Бабка Маланья прочитала это, сложила сухие губы трубочкой, задумалась.
— Зовет Павел-то к себе, — сказала она Шурке и поглядела на него поверх очков. (Шурка — внук бабки Маланьи, сын ее дочери. У дочери не клеилась личная жизнь (третий раз вышла замуж), бабка уговорила ее отдать ей пока Шурку. Она любила внука, но держала его в строгости.)
Шурка делал уроки за столом. На слова бабки пожал плечами — поезжай, раз зовет.
— У тебя когда каникулы-то? — спросила бабка строго.
Шурка навострил уши.
— Какие? Зимние?
— Какие же еще, летние, что ль?
— С первого января. А что?
Бабка опять сделала губы трубочкой — задумалась.
А у Шурки тревожно и радостно сжалось сердце.
— А что? — еще раз спросил он.
— Ничего. Учи знай. — Бабка спрятала письмо в карман передника, оделась и вышла из избы.
Шурка подбежал к окну — посмотреть, куда она направилась.
У ворот бабка Маланья повстречала соседку и стала громко рассказывать:
— Зовет Павел-то в Москву погостить. Прямо не знаю, что делать. Прямо ума не приложу. «Приезжай, — говорит, — мама, шибко я по тебе соскучился».
Соседка что-то отвечала. Шурка не слышал, что, а бабка ей громко:
— Оно, знамо дело, можно бы. Внучат ни разу не видела еще, только по карточке. Да шибко уж страшно. Около них остановились еще две бабы, потом еще одна подошла, потом еще… Скоро вокруг бабки Маланьи собралось изрядно народа, и она снова и снова начинала рассказывать:
— Зовет Павел-то к себе, в Москву. Прямо не знаю, что делать…
Видно было, что все ей советуют ехать. Шурка сунул руки в карманы и стал ходить по избе. Выражение его лица было мечтательным и тоже задумчивым, как у бабки. Он вообще очень походил на бабку — такой же сухощавый, скуластенький, с такими же маленькими умными глазами. Но характеры у них были вовсе несхожие. Бабка — энергичная, жилистая, крикливая, очень любознательная. Шурка тоже любознательный, но застенчивый до глупости, скромный и обидчивый.

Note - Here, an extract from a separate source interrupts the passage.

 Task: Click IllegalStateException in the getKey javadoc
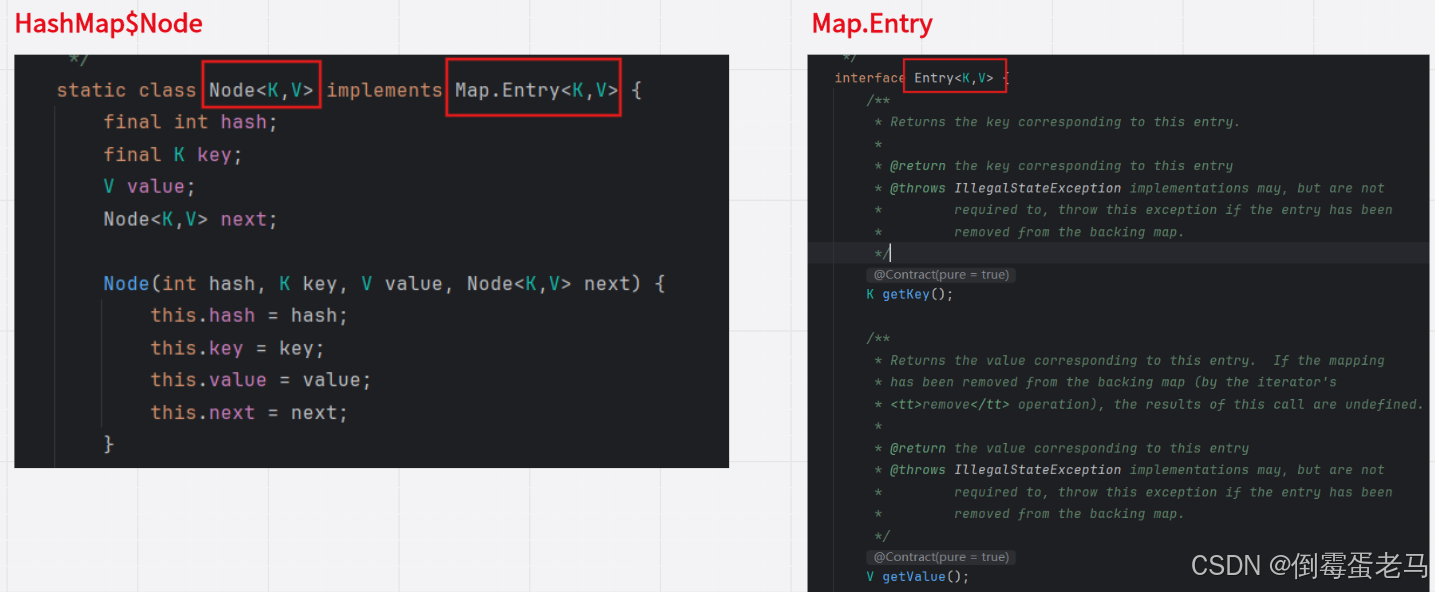(1037, 187)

Вечером составляли телеграмму в Москву. Шурка писал, бабка диктовала.
— Дорогой сынок Паша, если уж ты хочешь, чтобы я приехала, то я, конечно, могу, хотя мне на старости лет…
— Привет! — сказал Шурка. — Кто же так телеграммы пишет?
— А как надо, по-твоему?
— Приедем. Точка. Или так: приедем после Нового рода. Подпись: мама. Все.
Бабка даже обиделась.
— В шестой класс ходишь, Шурка, а понятия никакого. Надо же умнеть помаленьку!
Шурка тоже обиделся.
— Пожалуйста, — сказал он. — Мы так знаешь, на сколько напишем? Рублей на двадцать по старым деньгам.
Бабка сделала губы трубочкой, подумала.